Title: Association of Metformin Initiation and Risk of Asthma Exacerbation. A Claims-based Cohort Study.
Authors: Wu, Tianshi David; Keet, Corinne A; Fawzy, Ashraf; Segal, Jodi B; Brigham, Emily P; McCormack, Meredith C
Published In Ann Am Thorac Soc, (2019 12)
Abstract: Rationale: Diabetes and metabolic syndrome have been associated with worsened asthma control. Metformin improves insulin resistance and metabolic function. Experimental studies suggest that metformin may improve pathologic features of asthma, but evidence of clinical benefit is limited.Objectives: To determine if treatment with metformin in a cohort of individuals with asthma and diabetes is associated with lower risk of asthma exacerbation.Methods: A 6-year retrospective cohort of individuals over age 18 with asthma and diabetes was assembled from a national administrative claims database. New users of metformin were matched to nonusers by propensity score on the basis of demographic, comorbidity, and medication-use characteristics. An exacerbation was defined as an asthma-related hospitalization, emergency department visit, or filling of a systemic corticosteroid prescription within 14 days of an asthma-related ambulatory visit.

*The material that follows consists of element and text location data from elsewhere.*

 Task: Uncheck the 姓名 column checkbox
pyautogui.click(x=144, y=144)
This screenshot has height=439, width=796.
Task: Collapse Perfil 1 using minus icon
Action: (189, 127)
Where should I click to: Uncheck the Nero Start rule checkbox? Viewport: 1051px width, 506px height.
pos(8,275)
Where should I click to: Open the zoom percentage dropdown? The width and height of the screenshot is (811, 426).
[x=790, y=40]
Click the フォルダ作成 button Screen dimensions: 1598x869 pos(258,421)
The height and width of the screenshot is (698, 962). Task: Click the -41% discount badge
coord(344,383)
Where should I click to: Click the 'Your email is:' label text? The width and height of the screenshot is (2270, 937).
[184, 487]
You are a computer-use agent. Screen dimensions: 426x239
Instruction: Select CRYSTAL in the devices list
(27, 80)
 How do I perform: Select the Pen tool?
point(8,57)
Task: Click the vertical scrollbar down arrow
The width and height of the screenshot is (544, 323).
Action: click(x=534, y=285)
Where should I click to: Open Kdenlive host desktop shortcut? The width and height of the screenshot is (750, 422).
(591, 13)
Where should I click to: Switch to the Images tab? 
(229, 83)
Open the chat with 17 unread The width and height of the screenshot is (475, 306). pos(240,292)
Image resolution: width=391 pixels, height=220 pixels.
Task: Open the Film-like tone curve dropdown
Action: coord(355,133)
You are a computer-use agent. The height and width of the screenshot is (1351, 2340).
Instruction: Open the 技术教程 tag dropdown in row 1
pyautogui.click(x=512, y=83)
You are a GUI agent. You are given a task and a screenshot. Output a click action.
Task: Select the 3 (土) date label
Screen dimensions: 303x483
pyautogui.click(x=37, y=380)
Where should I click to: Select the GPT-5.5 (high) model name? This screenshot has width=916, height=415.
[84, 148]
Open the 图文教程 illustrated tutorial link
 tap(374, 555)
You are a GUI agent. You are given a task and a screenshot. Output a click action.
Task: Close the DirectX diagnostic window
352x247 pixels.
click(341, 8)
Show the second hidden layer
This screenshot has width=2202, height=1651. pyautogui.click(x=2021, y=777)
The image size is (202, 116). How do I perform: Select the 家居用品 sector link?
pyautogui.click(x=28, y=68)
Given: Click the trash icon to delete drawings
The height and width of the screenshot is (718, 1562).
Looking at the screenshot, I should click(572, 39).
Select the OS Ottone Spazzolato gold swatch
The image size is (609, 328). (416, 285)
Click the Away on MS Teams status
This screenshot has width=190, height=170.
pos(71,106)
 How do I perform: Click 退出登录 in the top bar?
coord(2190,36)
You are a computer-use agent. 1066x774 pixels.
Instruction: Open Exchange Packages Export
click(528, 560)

Cox proportional hazards estimated the change in hazard of asthma exacerbation associated with metformin initiation.Results: In a cohort of 23,920 individuals with asthma and diabetes, metformin initiation was associated with lower hazard of asthma exacerbation (hazard ratio [HR], 0.92; 95% confidence interval [CI], 0.86-0.98), driven by lower hazards of asthma-related emergency department visits (HR, 0.81; 95% CI, 0.74-0.88) and hospitalization (HR, 0.67; 95% CI, 0.50-0.91), without differences in corticosteroid use (HR, 0.96; 95% CI, 0.86-1.03).Conclusions: In an administrative cohort of individuals with asthma and diabetes, metformin initiation was associated with a lower hazard of asthma-related emergency department visits and hospitalizations. These findings suggest a possible benefit of metformin in more severe asthma exacerbations. Investigation within cohorts with more detailed participant characterization is necessary.